_TO DO_.
A faithful transcription of all the records is required.
++++
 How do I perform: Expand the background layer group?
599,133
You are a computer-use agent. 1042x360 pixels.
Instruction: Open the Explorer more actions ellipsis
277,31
++++
_SOLVED PROBLEM_.
 How do I perform: Expand the background layer group?
599,133
You are a computer-use agent. 1042x360 pixels.
Instruction: Open the Explorer more actions ellipsis
277,31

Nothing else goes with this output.